§ 本文
自分用のメモということで、本書のどのへんに、だいたいどんなことが 書かれてたかという覚え書きです (概要をまとめて よく見えるところに出しておかないと、読んだ内容も、これを読んだことさえ 肝心なときに思い出さないことがありますので‥)。 ついでに簡単なコメントをつけてることも ありますが、メモなのでコメントは非常に簡単なものに留めてます。 ‥‥しかし、こんな内容の本、出そうという出版社がよくありましたね。 と思ったらそうか宝島社か。なるほど。
話はシャクティパット・グルとの衝撃の出会いから始まる。
[ライフスペース pp.18--28]
‥‥どうでもいいことですけど、
私も「Who knows what a guru is? [URL]」という
ページを鋭意構築中だったとき、まだそんなに有名じゃなかった頃の
その人たちのページを見つけていて、
いい味出してるなあ、でもこれは迂闊に触れるとヤバいかも‥と思って 紹介するのを
ためらったのですが。まさか、というか、
やっぱりそういう展開になってた人たち、いたんですね。
北大の学長宛に抗議文とかいう話を聞くと、
そうなりかけてただろう私も冷や汗が出てきます(^_^;
(「訴えられないための最も確実な方法は、文章を書かないこと」(p.175)を
実践してしまっていたんですね‥)
このことから著者は以下のような教訓を得たという。(1)「一学生の分際で学長室に 直接電話をかけてはいけない」、(2)「関わりあいになったら危険なのではないかと 思える団体からの抗議にこそ、安易に屈するべきではない」(p.27) ‥‥この前者については、北大の学長くらいになるとスケジュールは分刻みでしょうから、 というかたぶん事務方がそういうのを嫌がる体質なんだろうと思うんですけど、まあ、 それはいいとして。 この(2)は当然のことですけど、でも実際にやるとなるとスゴいことですよね。
[メディオス pp.29--37] セミナーの勧誘によってメチャクチャになった人間関係から感じる違和感。 「どんなに自己啓発セミナーを批判し正義を振りかざしたところで、受講生たちを サークルから追い出したのは、周囲の"友人ヅラした人々"のほうだ。 おかしな集団を、おかしな世の中が拒絶する。だからおかしな集団の人々は、 閉じられた仲間内の世界に引きこもっていく」(p.34) また、カルト集団の笑ってしまうような奇妙さ、おかしさ。 彼らは、我々を笑わせようとしているのではない。 「人々を笑わせてくれる宗教団体は、それと反比例するかのように、常識と良心と 羞恥心を失っている。だからこそ、その裏では常識では予想できない被害が生まれる」 「宗教団体が素人目に見ても「面白い」ということは、一種の危険信号だ」(p.40) ‥‥このへん、既存の宗教学的立場からは弱いというか、見えにくい箇所ですね。 私なんかもそうですけど、書かれたものを読んで、そこから彼らの思考様式とか 価値観を探ろうとするんですけど。でもそれは末端の信者たちがどういう 世界観を持ってるかは(ある程度)わかっても、 教団の中枢にいる人たちが本当は何を考えているか、だから教団はどう動くか というところまでは読めない、というのはオウム真理教で痛感しましたからね。 やっぱその言動から見ないとダメという。そのへん「笑ってしまう団体は危ない」 という経験則は、なんか納得してしまいます。

§ 設問
[1] 本文では、宗教団体が素人目に見ても「面白い」ということを何だと言っていますか。
[2] 記録の一番最初の行から「HSN/SAC is located at coordinates (760, 605).」を含む行までを、一字も変えずにそのまま出力してください。

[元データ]

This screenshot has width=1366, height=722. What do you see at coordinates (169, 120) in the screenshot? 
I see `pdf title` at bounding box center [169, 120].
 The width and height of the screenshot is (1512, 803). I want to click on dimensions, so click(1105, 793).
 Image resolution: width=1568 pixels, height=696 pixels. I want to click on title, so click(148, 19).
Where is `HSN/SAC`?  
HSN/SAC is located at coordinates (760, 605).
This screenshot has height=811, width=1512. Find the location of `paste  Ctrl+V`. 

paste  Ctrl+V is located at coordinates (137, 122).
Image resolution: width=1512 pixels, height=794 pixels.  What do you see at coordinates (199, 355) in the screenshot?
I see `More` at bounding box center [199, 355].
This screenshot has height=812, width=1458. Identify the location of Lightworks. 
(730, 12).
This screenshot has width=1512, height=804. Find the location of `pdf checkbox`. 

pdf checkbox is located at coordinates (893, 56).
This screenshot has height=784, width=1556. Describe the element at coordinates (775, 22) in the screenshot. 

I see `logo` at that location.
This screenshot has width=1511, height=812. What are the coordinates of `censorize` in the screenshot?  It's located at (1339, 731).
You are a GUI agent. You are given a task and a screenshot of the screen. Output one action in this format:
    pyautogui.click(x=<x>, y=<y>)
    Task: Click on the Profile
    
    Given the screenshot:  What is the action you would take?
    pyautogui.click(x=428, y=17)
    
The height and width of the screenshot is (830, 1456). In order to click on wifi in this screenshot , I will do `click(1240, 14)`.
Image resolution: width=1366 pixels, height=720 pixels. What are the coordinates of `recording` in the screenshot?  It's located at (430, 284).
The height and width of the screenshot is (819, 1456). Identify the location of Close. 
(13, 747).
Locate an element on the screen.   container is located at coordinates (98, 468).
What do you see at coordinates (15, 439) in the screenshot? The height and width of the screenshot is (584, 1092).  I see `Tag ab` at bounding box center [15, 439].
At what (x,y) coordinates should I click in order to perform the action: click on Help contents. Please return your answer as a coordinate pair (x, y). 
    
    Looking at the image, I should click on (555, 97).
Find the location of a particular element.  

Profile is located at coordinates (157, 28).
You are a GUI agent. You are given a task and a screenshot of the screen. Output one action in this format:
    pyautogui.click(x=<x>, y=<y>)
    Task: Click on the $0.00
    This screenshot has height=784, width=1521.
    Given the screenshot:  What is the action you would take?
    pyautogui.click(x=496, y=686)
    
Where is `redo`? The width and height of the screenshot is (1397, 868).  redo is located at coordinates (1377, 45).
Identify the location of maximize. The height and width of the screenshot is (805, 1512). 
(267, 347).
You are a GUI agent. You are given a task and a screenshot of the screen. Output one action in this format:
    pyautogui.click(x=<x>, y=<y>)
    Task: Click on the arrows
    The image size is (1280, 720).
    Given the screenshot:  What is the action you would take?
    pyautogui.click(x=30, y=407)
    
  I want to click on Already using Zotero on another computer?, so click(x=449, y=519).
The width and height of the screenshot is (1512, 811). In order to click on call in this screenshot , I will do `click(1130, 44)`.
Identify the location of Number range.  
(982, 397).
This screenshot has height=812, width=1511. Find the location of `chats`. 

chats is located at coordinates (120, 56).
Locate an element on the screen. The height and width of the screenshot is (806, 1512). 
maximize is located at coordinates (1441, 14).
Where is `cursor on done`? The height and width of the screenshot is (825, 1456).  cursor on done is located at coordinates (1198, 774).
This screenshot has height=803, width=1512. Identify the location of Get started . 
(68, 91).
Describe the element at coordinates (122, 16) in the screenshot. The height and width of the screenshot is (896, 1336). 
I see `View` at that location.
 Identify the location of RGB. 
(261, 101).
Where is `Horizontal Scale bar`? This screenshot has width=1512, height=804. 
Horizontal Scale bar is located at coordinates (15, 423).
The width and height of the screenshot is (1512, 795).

§ 解答
[1] 一種の危険信号だと言っています。

[2]
This screenshot has width=1366, height=722. What do you see at coordinates (169, 120) in the screenshot? 
I see `pdf title` at bounding box center [169, 120].
 The width and height of the screenshot is (1512, 803). I want to click on dimensions, so click(1105, 793).
 Image resolution: width=1568 pixels, height=696 pixels. I want to click on title, so click(148, 19).
Where is `HSN/SAC`?  
HSN/SAC is located at coordinates (760, 605).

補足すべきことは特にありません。